Convert every line of the material below into a JSON list of strings, one string per line, leaving out any blank lines.

* **RECORDS FOR PROCESSING**:
-*-
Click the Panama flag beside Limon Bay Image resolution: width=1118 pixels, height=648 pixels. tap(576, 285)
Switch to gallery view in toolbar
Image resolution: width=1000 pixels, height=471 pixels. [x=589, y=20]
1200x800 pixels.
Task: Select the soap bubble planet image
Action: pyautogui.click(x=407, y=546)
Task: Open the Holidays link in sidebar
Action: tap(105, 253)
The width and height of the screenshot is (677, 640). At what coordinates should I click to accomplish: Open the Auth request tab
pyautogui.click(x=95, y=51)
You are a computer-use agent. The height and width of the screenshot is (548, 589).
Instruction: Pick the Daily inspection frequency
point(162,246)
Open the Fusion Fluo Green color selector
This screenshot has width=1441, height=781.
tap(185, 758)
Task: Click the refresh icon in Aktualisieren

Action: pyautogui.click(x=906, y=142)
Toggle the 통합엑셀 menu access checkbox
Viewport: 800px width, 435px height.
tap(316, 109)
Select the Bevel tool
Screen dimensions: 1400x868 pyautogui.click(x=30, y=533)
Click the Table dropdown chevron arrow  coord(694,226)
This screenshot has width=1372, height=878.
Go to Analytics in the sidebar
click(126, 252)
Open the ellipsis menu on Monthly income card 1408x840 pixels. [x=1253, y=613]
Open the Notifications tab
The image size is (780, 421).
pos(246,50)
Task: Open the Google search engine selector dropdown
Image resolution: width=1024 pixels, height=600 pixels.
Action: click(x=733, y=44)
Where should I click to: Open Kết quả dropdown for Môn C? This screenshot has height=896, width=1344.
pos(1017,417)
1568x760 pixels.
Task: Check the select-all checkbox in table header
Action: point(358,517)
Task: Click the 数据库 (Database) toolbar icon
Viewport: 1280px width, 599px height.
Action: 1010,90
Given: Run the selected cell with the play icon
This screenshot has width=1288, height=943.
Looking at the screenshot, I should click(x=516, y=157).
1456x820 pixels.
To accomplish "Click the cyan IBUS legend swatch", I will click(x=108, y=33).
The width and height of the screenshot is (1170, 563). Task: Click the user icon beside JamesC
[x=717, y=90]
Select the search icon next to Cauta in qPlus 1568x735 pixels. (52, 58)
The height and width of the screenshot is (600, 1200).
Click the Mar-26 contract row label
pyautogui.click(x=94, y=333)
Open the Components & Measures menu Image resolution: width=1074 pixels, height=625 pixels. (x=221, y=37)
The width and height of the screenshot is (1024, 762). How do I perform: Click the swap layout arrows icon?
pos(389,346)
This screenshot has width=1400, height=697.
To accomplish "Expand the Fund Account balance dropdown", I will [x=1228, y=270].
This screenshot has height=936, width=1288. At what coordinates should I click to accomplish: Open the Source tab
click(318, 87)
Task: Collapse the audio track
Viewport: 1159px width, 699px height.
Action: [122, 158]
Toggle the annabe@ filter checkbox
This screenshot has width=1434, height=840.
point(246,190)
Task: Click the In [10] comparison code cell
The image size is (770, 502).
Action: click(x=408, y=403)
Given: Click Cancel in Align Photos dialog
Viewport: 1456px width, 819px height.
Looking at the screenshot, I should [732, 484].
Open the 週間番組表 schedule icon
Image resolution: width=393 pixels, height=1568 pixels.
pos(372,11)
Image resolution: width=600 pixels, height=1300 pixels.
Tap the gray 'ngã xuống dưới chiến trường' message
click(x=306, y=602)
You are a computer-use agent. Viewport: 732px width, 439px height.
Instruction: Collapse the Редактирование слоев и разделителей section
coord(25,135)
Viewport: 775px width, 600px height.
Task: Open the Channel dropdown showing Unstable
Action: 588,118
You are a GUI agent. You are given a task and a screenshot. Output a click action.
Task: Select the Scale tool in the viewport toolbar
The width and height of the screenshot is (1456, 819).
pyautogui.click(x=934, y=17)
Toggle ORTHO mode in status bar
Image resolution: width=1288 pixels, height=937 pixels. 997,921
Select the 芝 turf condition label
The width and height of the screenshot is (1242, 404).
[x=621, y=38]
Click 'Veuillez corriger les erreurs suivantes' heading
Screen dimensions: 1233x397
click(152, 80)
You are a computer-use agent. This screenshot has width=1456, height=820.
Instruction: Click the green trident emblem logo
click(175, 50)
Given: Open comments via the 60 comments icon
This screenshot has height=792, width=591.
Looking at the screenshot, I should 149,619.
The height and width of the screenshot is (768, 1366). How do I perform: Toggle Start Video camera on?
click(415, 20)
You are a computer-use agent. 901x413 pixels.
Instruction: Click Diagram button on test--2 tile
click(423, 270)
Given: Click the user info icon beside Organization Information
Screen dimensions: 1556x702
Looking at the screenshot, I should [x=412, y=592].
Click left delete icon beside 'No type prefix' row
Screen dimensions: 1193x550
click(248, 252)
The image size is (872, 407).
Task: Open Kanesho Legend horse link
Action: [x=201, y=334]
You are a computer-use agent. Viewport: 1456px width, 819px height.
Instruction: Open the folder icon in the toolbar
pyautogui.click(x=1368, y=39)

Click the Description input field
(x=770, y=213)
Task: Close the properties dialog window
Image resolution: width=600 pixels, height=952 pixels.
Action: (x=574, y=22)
-*-
* **EXPECTED ANSWER**:
[
  "Click the Panama flag beside Limon Bay Image resolution: width=1118 pixels, height=648 pixels. tap(576, 285)",
  "Switch to gallery view in toolbar",
  "Image resolution: width=1000 pixels, height=471 pixels. [x=589, y=20]",
  "1200x800 pixels.",
  "Task: Select the soap bubble planet image",
  "Action: pyautogui.click(x=407, y=546)",
  "Task: Open the Holidays link in sidebar",
  "Action: tap(105, 253)",
  "The width and height of the screenshot is (677, 640). At what coordinates should I click to accomplish: Open the Auth request tab",
  "pyautogui.click(x=95, y=51)",
  "You are a computer-use agent. The height and width of the screenshot is (548, 589).",
  "Instruction: Pick the Daily inspection frequency",
  "point(162,246)",
  "Open the Fusion Fluo Green color selector",
  "This screenshot has width=1441, height=781.",
  "tap(185, 758)",
  "Task: Click the refresh icon in Aktualisieren",
  "Action: pyautogui.click(x=906, y=142)",
  "Toggle the 통합엑셀 menu access checkbox",
  "Viewport: 800px width, 435px height.",
  "tap(316, 109)",
  "Select the Bevel tool",
  "Screen dimensions: 1400x868 pyautogui.click(x=30, y=533)",
  "Click the Table dropdown chevron arrow  coord(694,226)",
  "This screenshot has width=1372, height=878.",
  "Go to Analytics in the sidebar",
  "click(126, 252)",
  "Open the ellipsis menu on Monthly income card 1408x840 pixels. [x=1253, y=613]",
  "Open the Notifications tab",
  "The image size is (780, 421).",
  "pos(246,50)",
  "Task: Open the Google search engine selector dropdown",
  "Image resolution: width=1024 pixels, height=600 pixels.",
  "Action: click(x=733, y=44)",
  "Where should I click to: Open Kết quả dropdown for Môn C? This screenshot has height=896, width=1344.",
  "pos(1017,417)",
  "1568x760 pixels.",
  "Task: Check the select-all checkbox in table header",
  "Action: point(358,517)",
  "Task: Click the 数据库 (Database) toolbar icon",
  "Viewport: 1280px width, 599px height.",
  "Action: 1010,90",
  "Given: Run the selected cell with the play icon",
  "This screenshot has width=1288, height=943.",
  "Looking at the screenshot, I should click(x=516, y=157).",
  "1456x820 pixels.",
  "To accomplish \"Click the cyan IBUS legend swatch\", I will click(x=108, y=33).",
  "The width and height of the screenshot is (1170, 563). Task: Click the user icon beside JamesC",
  "[x=717, y=90]",
  "Select the search icon next to Cauta in qPlus 1568x735 pixels. (52, 58)",
  "The height and width of the screenshot is (600, 1200).",
  "Click the Mar-26 contract row label",
  "pyautogui.click(x=94, y=333)",
  "Open the Components & Measures menu Image resolution: width=1074 pixels, height=625 pixels. (x=221, y=37)",
  "The width and height of the screenshot is (1024, 762). How do I perform: Click the swap layout arrows icon?",
  "pos(389,346)",
  "This screenshot has width=1400, height=697.",
  "To accomplish \"Expand the Fund Account balance dropdown\", I will [x=1228, y=270].",
  "This screenshot has height=936, width=1288. At what coordinates should I click to accomplish: Open the Source tab",
  "click(318, 87)",
  "Task: Collapse the audio track",
  "Viewport: 1159px width, 699px height.",
  "Action: [122, 158]",
  "Toggle the annabe@ filter checkbox",
  "This screenshot has width=1434, height=840.",
  "point(246,190)",
  "Task: Click the In [10] comparison code cell",
  "The image size is (770, 502).",
  "Action: click(x=408, y=403)",
  "Given: Click Cancel in Align Photos dialog",
  "Viewport: 1456px width, 819px height.",
  "Looking at the screenshot, I should [732, 484].",
  "Open the 週間番組表 schedule icon",
  "Image resolution: width=393 pixels, height=1568 pixels.",
  "pos(372,11)",
  "Image resolution: width=600 pixels, height=1300 pixels.",
  "Tap the gray 'ngã xuống dưới chiến trường' message",
  "click(x=306, y=602)",
  "You are a computer-use agent. Viewport: 732px width, 439px height.",
  "Instruction: Collapse the Редактирование слоев и разделителей section",
  "coord(25,135)",
  "Viewport: 775px width, 600px height.",
  "Task: Open the Channel dropdown showing Unstable",
  "Action: 588,118",
  "You are a GUI agent. You are given a task and a screenshot. Output a click action.",
  "Task: Select the Scale tool in the viewport toolbar",
  "The width and height of the screenshot is (1456, 819).",
  "pyautogui.click(x=934, y=17)",
  "Toggle ORTHO mode in status bar",
  "Image resolution: width=1288 pixels, height=937 pixels. 997,921",
  "Select the 芝 turf condition label",
  "The width and height of the screenshot is (1242, 404).",
  "[x=621, y=38]",
  "Click 'Veuillez corriger les erreurs suivantes' heading",
  "Screen dimensions: 1233x397",
  "click(152, 80)",
  "You are a computer-use agent. This screenshot has width=1456, height=820.",
  "Instruction: Click the green trident emblem logo",
  "click(175, 50)",
  "Given: Open comments via the 60 comments icon",
  "This screenshot has height=792, width=591.",
  "Looking at the screenshot, I should 149,619.",
  "The height and width of the screenshot is (768, 1366). How do I perform: Toggle Start Video camera on?",
  "click(415, 20)",
  "You are a computer-use agent. 901x413 pixels.",
  "Instruction: Click Diagram button on test--2 tile",
  "click(423, 270)",
  "Given: Click the user info icon beside Organization Information",
  "Screen dimensions: 1556x702",
  "Looking at the screenshot, I should [x=412, y=592].",
  "Click left delete icon beside 'No type prefix' row",
  "Screen dimensions: 1193x550",
  "click(248, 252)",
  "The image size is (872, 407).",
  "Task: Open Kanesho Legend horse link",
  "Action: [x=201, y=334]",
  "You are a computer-use agent. Viewport: 1456px width, 819px height.",
  "Instruction: Open the folder icon in the toolbar",
  "pyautogui.click(x=1368, y=39)",
  "Click the Description input field",
  "(x=770, y=213)",
  "Task: Close the properties dialog window",
  "Image resolution: width=600 pixels, height=952 pixels.",
  "Action: (x=574, y=22)"
]